Australia needs to lift its game in science research: Brian Schmidt
A Nobel prize winner predicts the next big thing in Australian innovation — driven by energy, agriculture and mining.
Brian Schmidt has a Nobel prize in Physics and an outstanding CV, including eight years as vice-chancellor of the Australian National University. Here are his predictions for the next big ideas and also about what is holding us back.
This is an article from The List: Innovators 2024, which is announced in full on October 18.
We like to think we’re problem-solvers, but how innovative are we?
We are innovative to a point. We suffer from a very poor ecosystem that supports innovation. Part of that is being an economy of 27 million people and a long way away from other parts of the world, so that’s an obstacle we have to overcome.
But as an ecosystem, there are positive things: we are culturally allowed – and, I would argue, encouraged – to be unorthodox and prepared to take risks. That’s good, but we have to marry that strength of our culture with the obstacles of being a small economy.
What holds back your astronomy research now?
Australia has chosen to invest in astronomy alongside the best nations in the world, so I have had access, and have access, to outstanding equipment.
However, this is under threat – that is, we may choose not to invest in the future, and that would dramatically curtail my ability to do things that are world class. In my area specifically, I need telescopes, and if I suddenly don’t have access to telescopes, I can go and shake a can and beg.
But that doesn’t allow you to actually lead – you sort of survive. Australia, when it chooses to invest, can be as good as anywhere in the world, but it has to choose to invest.
So why don’t we choose to invest?
It comes down to not being a political priority. I think a lot of it comes down to David Horne’s The Lucky Country. Life has been pretty easy for us; we dig things out of the ground and these resources are taking care of us. So the connection of our affluence to our research investment – which I see absolutely buried in the psyche of the US, of China, of Europe – just isn’t in place here.
I’m worried our luck could run out if we’re not careful. We’ve always been prepared to spend the money in other places as a priority; we’ve always been bailed out by our resources, and we’ve had a really good 30 years. [But] we might find ourselves, like in the 1970s, in a period of decline, and then it might sharpen the focus.
There’s nothing like a little bit of geopolitical uncertainty also to remind us that World War II was won by technology more than anything. And so there are reasons to do it that are quite existential for the next 50 years. But at this point, it is just simply not a priority for any side of politics.
Which countries do you see as being the most innovative?
So the US is still, I think, out in front; China is spending huge amounts of money; and then there are some interesting upstart countries – Israel, Korea, Singapore – that are really focusing on this as, sort of, their national identity.
So I do a lot of work for Singapore, and I have watched Singapore during my 30 years in Australia go from an economy that is not comparable to the Australian economy to now being one that is supercharged and arguably the most advanced economy on the planet by systematically investing over 30 years, long-term, in technology and their people. They are creating an ecosystem that is part of their national identity.
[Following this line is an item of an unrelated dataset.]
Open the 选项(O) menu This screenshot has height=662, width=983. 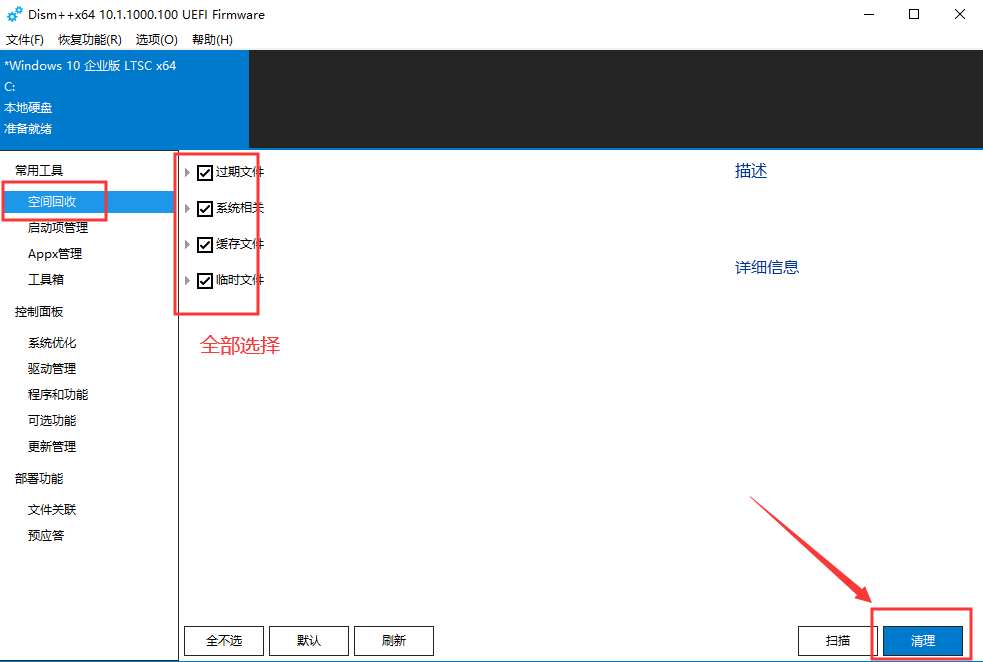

Can you name two or three big areas of innovation for Australia in the future?
Agriculture is a no-brainer. That’s a place where we’ve always been innovative, and the world needs us to be. We probably need to spend more than we are now. I would say we’re coasting right now, but it’s a place where we get a great return.
I think in mining we’re also very innovative. We’ll continue to do that. And, I think, a place that will be transformative and help us be “the lucky country” again is as an energy superpower.
We are going to have the cheapest power over the next 20 years from renewable sources, and we’re going to have the ability to transform that energy into value-added products in a way that we’re simply not doing now. That’s where a huge amount of innovation – and future GDP – will come from.
Brian Schmidt is a distinguished professor at the Australian National University’s Mount Stromlo Observatory and Research School of Astronomy and Astrophysics. He is researching colliding neutron stars to understand how the heaviest elements were created, and to measure more precisely the rate of expansion of the universe, work which originally won him his Nobel prize.